Other friends and family are in attendance, including Grace’s best friend, Cathy (Ayoola Smart) – who needs to tell her she is now going out with Grace’s still-beloved ex Joe (Éanna Hardwicke) – and Joe himself, who is now a police detective. Then there’s Denis’s brother Frank (Conor Mullen); Carl (Thomas Levin) – who is having what seems to be an acknowledged affair with Val; Val’s best friend, Alannah, whose frosty reception from Val tells us long before it is confirmed that she slept with Denis; and Elaine (Justine Mitchell), Rory’s ex-wife, who appears like a spectre at the feast but turns out to be the least of everyone’s worries.

Denis decides to make a birthday speech revealing that he and Val are getting a divorce and that Val is shacking up with her young lover, Carl. Grace – already reeling from the discovery of Joe and Cathy’s coupledom – promptly has a meltdown, and everyone scarpers. Including Val, with Carl. Denis gives him a friendly handshake and warns the “fucking gobshite” that Val will come running back home once “she finds out about you”.

If this all sounds a bit much – it’s not.
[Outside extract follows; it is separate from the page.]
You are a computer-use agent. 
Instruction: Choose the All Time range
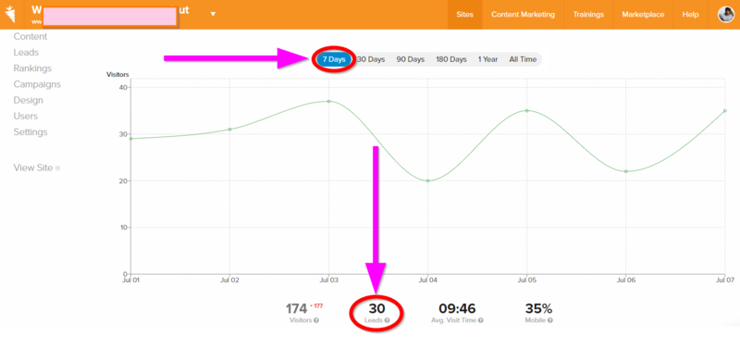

It is paced and parcelled out beautifully. The speech itself demonstrates precisely what kind of man Denis is: a light, gentle, relentless monster, the centre of his own universe, which he intends to order exactly as he likes. The type who fills you with nameless dread whenever you meet them in real life, as you too often do; he is perfectly evoked by Graham.

Denis, as you may have guessed, is the one who ends up going over the cliff later that emotional night. A night during which, Val discovers, a disturbed Grace went roaming, found out that Joe and Cathy were not just going out but engaged and expecting a child, discovered her father was selling her cafe over her head, and ended up at Frank’s house after several unaccounted-for hours.

Meanwhile, we learn than Rory is a volatile man – and Elaine spots him backhand the older boy, which puts the kibosh on her plans to sign the custody papers. Assorted other seeds of suspicion, reveals and red herrings are scattered across the hour and (for I have looked ahead) flourish upon the fertile and generously watered following episodes. As Val tries to piece together what happened, to protect or exonerate Grace, more secrets are excavated and suspects are added and taken away. But everything remains, crucially, within the bounds of possibility. It is possible that things fall apart late on – I haven’t had the chance to watch all six episodes yet – but the potential sprawl is so expertly contained that I would be surprised if it didn’t remain compelling to the end – especially as it is helped by terrific performances, particularly from Kirwan, who has never been better.

The only misstep so far is in opening with the altercation. Few new dramas seem able to resist the temptation to start this way, but in fact, in many cases – including and especially here – withholding it would have created another layer of tension. It takes confidence, sure, to hold off grabbing your audience’s attention, however cheaply, in the first few minutes. But if ever a series should have had it, it’s this one.